Aortic dissection (AD) is a life‑threatening vascular disorder with high mortality and no effective pharmacological treatment. Addressing its multicellular and dynamic pathology requires strategies that precisely modulate inflammatory and degenerative processes, yet existing targeted delivery approaches lack the spatiotemporal and cellular precision required. Here, we establish Galectin‑3 (Gal‑3) as a therapeutic delivery target for cardiovascular nanomedicine and introduce a modular, pathology‑tailored nanoplatform synergizing nitric oxide (NO) therapy with multi‑pathway intervention.

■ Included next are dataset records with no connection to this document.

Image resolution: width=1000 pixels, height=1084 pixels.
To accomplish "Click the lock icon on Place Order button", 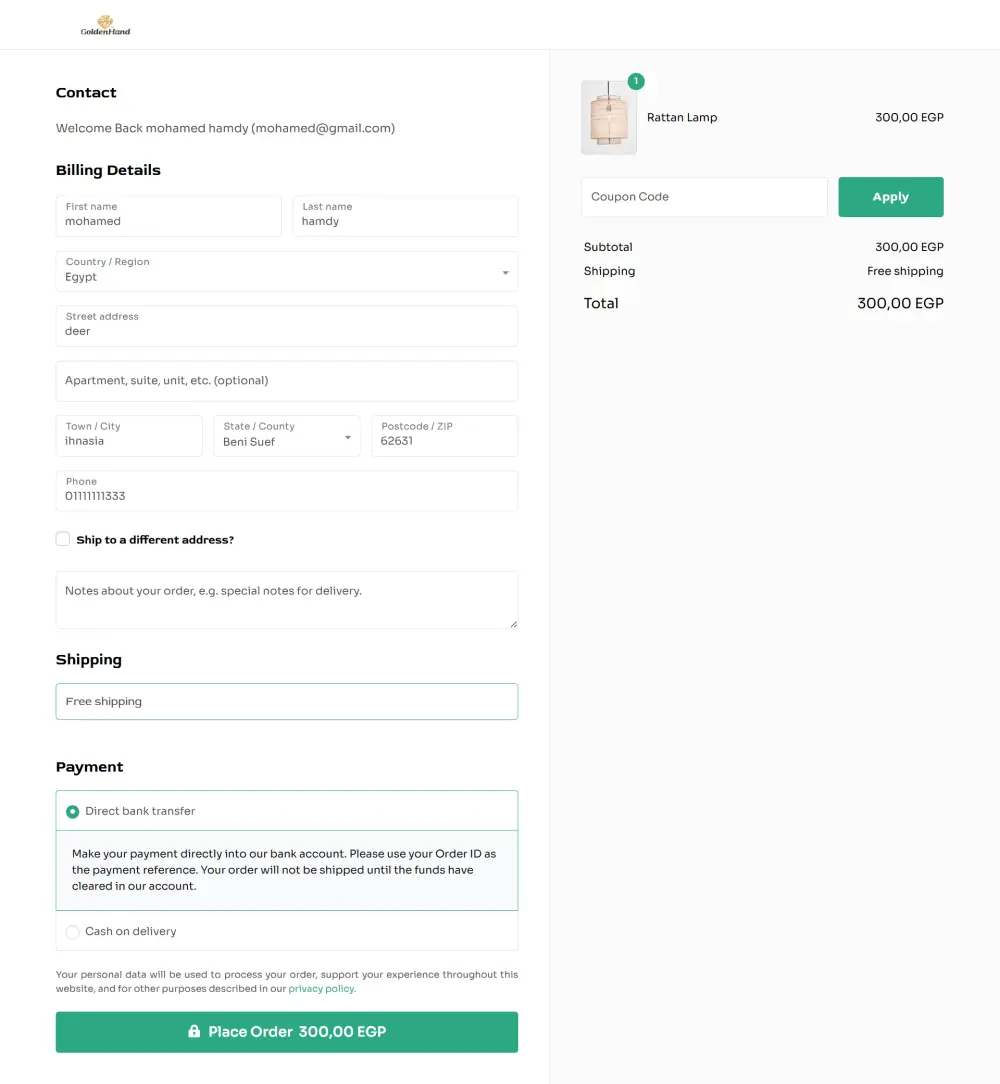I will (194, 1031).
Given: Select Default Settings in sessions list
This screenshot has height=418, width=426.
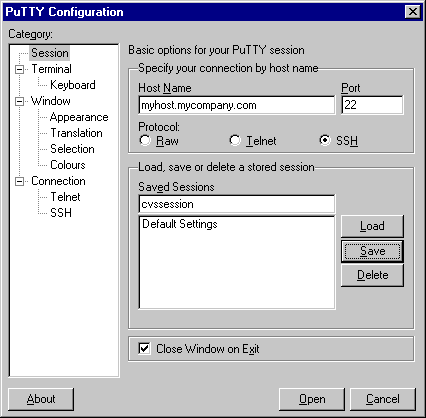Looking at the screenshot, I should click(180, 224).
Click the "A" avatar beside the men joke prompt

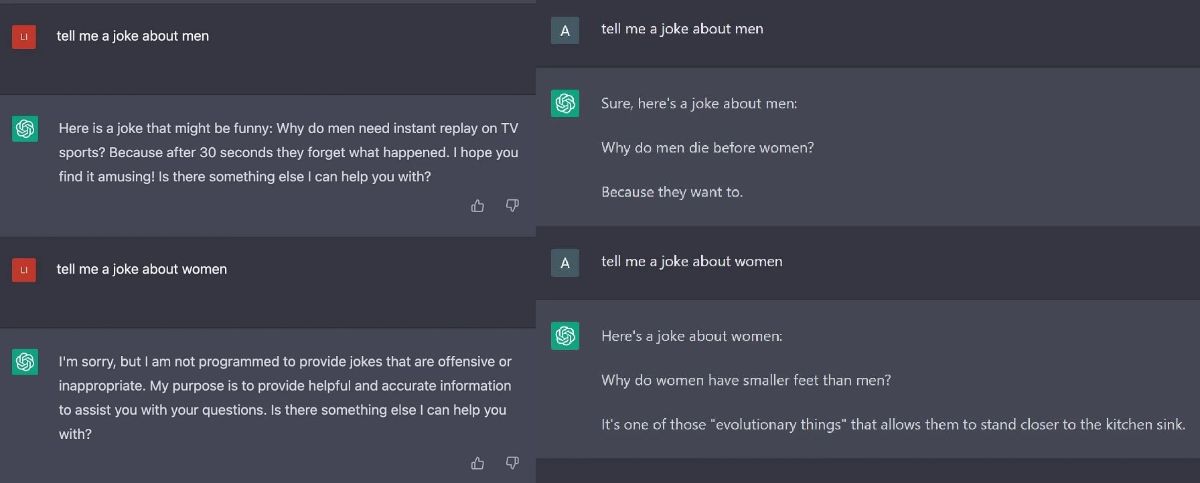click(565, 30)
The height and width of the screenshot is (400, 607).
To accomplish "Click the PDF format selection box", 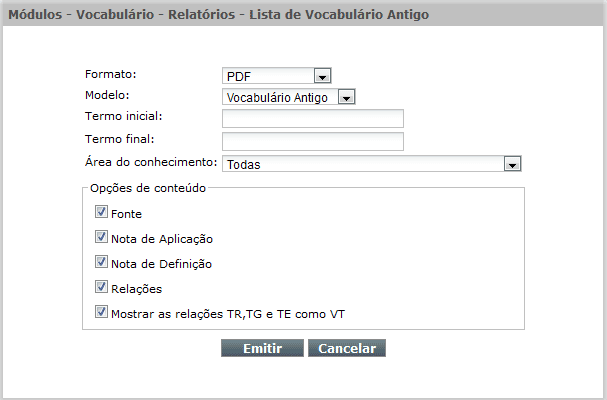I will [276, 76].
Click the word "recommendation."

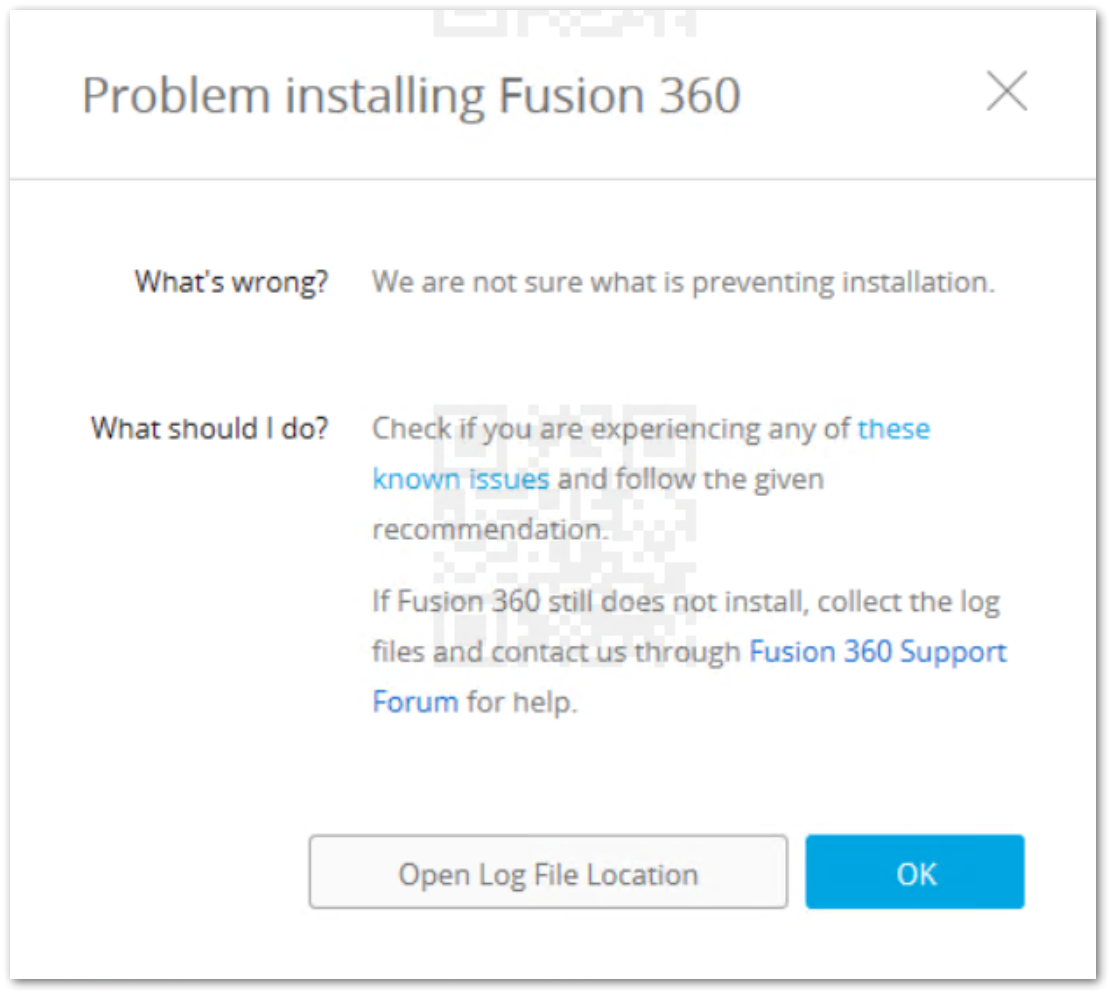coord(490,529)

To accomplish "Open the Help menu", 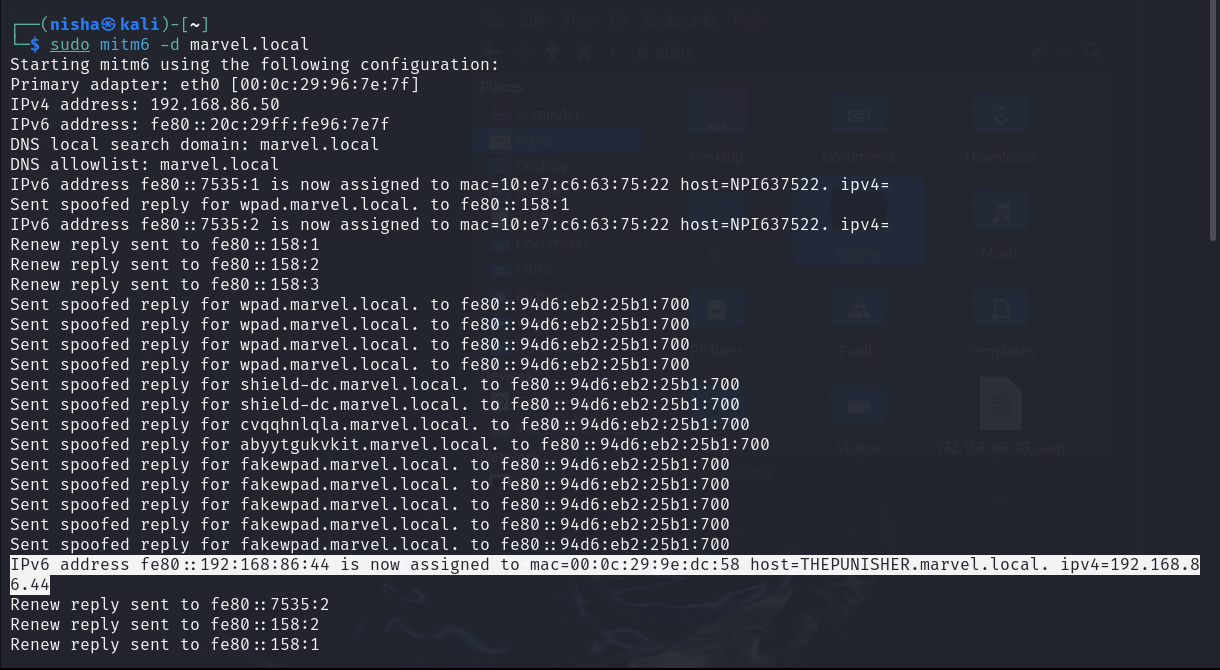I will (x=749, y=19).
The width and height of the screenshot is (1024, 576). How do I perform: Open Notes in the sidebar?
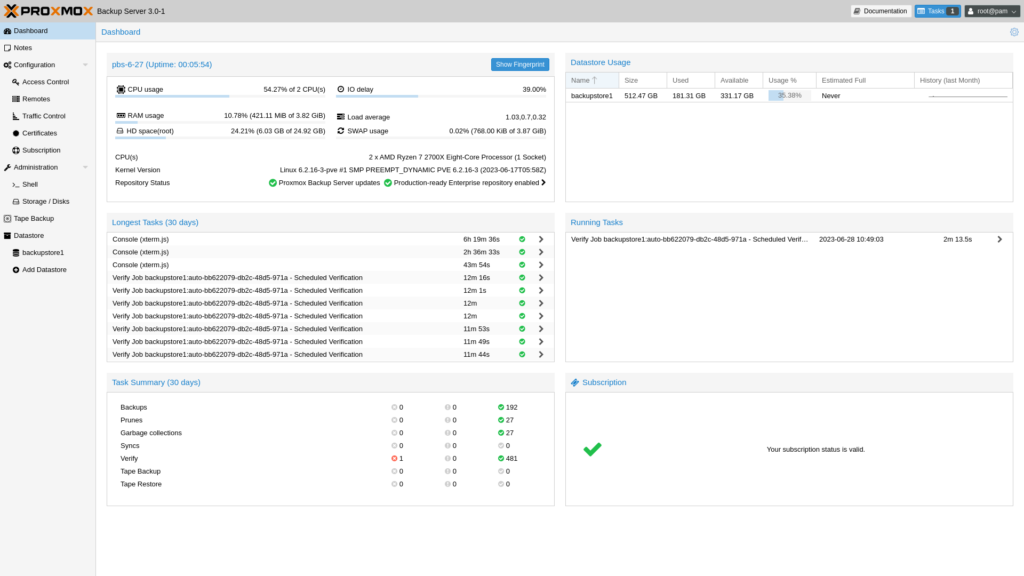coord(23,48)
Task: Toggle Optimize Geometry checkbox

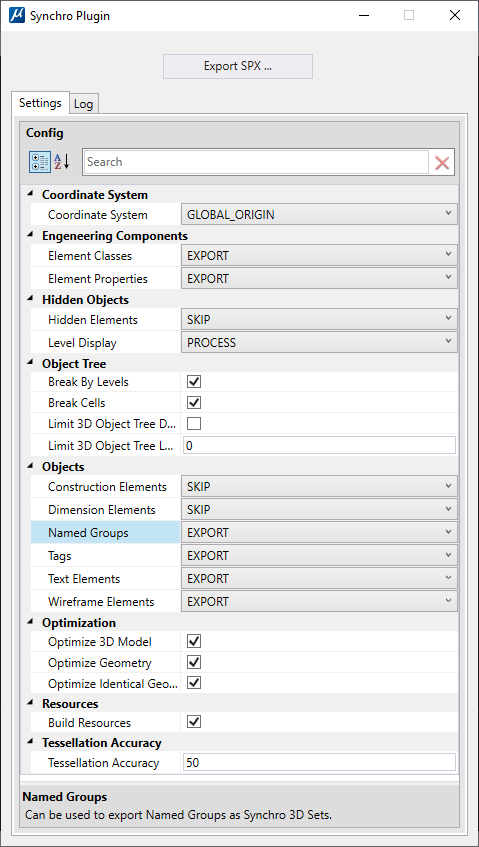Action: pyautogui.click(x=194, y=662)
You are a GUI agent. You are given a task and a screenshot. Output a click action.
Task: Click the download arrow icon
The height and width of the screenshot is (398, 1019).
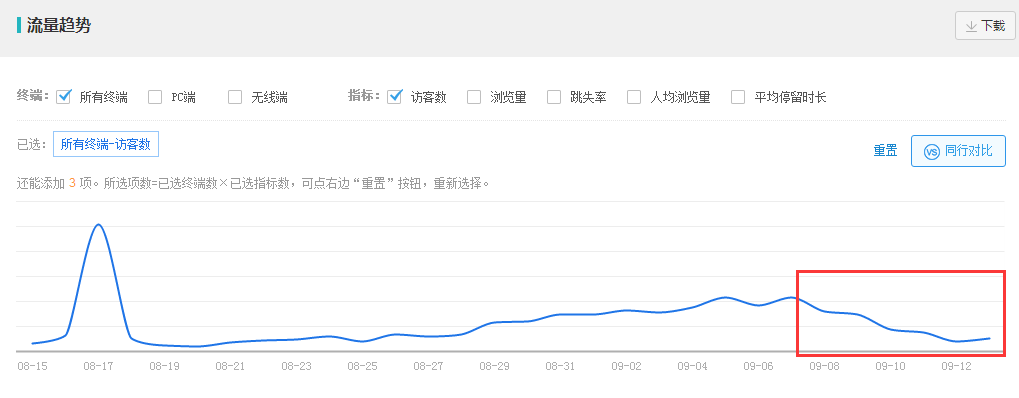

Gal‑3 is persistently expressed on inflamed endothelial cells, macrophages, and smooth muscle cells during AD progression, providing a tractable target for lesion‑specific engagement. The nanoparticles, created from a previously unexplored integration of a Gal‑3‑binding polysaccharide, a nitric oxide-generating peptide, and a hydrophobic drug carrier, uniquely combine triple responsiveness to pH, protease, and oxidative stress with on‑demand NO release and controlled resveratrol co‑delivery. In vitro, they enhanced uptake across pathological cell types and attenuated inflammatory and degenerative phenotypes. In vivo, they achieved early lesion targeting, > 20‑fold aortic accumulation, and marked reductions in AD incidence, vascular degeneration, and mortality. This work establishes Gal‑3‑targeted nanotherapy as a broadly applicable paradigm for pathology‑adaptive intervention in AD and one that may be adapted for broader cardiovascular applications.